Touchet v. Fidelity Casualty Co.
This text of 736 So. 2d 857 (Touchet v. Fidelity Casualty Co.) is published on Counsel Stack Legal Research, covering Louisiana Court of Appeal primary law. Counsel Stack provides free access to over 12 million legal documents including statutes, case law, regulations, and constitutions.
Opinion
This is an appeal from a decision of the Office of Worker’s Compensation granting [858]*858the defendants’ exception of prescription and dismissing all claims. For the following reasons, we reverse.
FACTS
On March 20, 1992, Allen Touchet suffered back injuries during an accident which occurred while in the course and scope of his employment with Wedge Wireline, Inc. Subsequently, Mr. Touchet received temporary total disability benefits totaling $295.00 per week from his employer. In June 1994, these benefits were [¡.reduced to $200.00 per week. Defendants, Wedge Wireline, Inc. and its insurer, Fidelity Casualty Company, characterize this reduction as representing a shift from temporary total disability benefits to supplemental earnings benefits. These benefits were never terminated and continue to be paid to Mr. Touchet.

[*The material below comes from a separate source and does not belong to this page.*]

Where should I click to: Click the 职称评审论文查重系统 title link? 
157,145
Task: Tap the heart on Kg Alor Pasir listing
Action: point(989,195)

On March 18, 1997, Mr. Touchet filed suit claiming arbitrary and capricious reduction in benefits by defendants and demanding reinstatement of original benefits, payment of all past due amounts since the reduction, penalties, interest, and attorney’s fees. Thereafter, defendants filed an exception of prescription as to all claims made for past due benefits that became due more than one year prior to the filing of the suit.
The workers’ compensation judge sustained the exception of prescription dismissing all claims for workers’ compensation benefits that may have accrued prior to March 20,1996, and ordering plaintiff to pay all costs. Mr. Touchet filed this appeal.
DISCUSSION
The sole issue on appeal involves whether a claim for arbitrary and capricious reduction in workers’ compensation benefits is prescribed if filed more than one year after such reduction while payments are ongoing. Because we find La.R.S. 23:1209 to clearly address this issue, we hold that Mr. Touchet’s claim is not barred by prescription and reverse the decision of the workers’ compensation judge.
La.R.S. 23:1209(A) states in part:
In case of personal injury, including death resulting therefrom, all claims for payments shall be forever barred unless within one year after the accident or death the parties have agreed upon the payments to be made under this Chapter, or unless within one year after the accident a formal claim has been filed as provided in Subsection B of this Section and in this Chapter. Where such payments have been made in any case, the limitation shall not take effect until the expiration of one Isyear from the time of making the last payment, except that in cases of benefits payable pursuant to R.S. 23:1221(3) this limitation shall not take effect until three years from the time of making the last payment of benefits pursuant to R.S. 23:1221(1), (2), (3), or (4). (Footnote omitted.)
(Emphasis ours)
As shown above, the term “payment” is used generically in the statute to refer to any compensation payment. La. R.S. 23:1209 specifically states that “the limitation shall not take effect until the expiration of one year from the time of making the last payment.” Therefore, each compensation payment interrupts the prescriptive period for another year. Since compensation payments made to Mr. Touchet were only reduced and never terminated, the one year prescriptive period never commenced. Thus, his claim cannot be said to have prescribed.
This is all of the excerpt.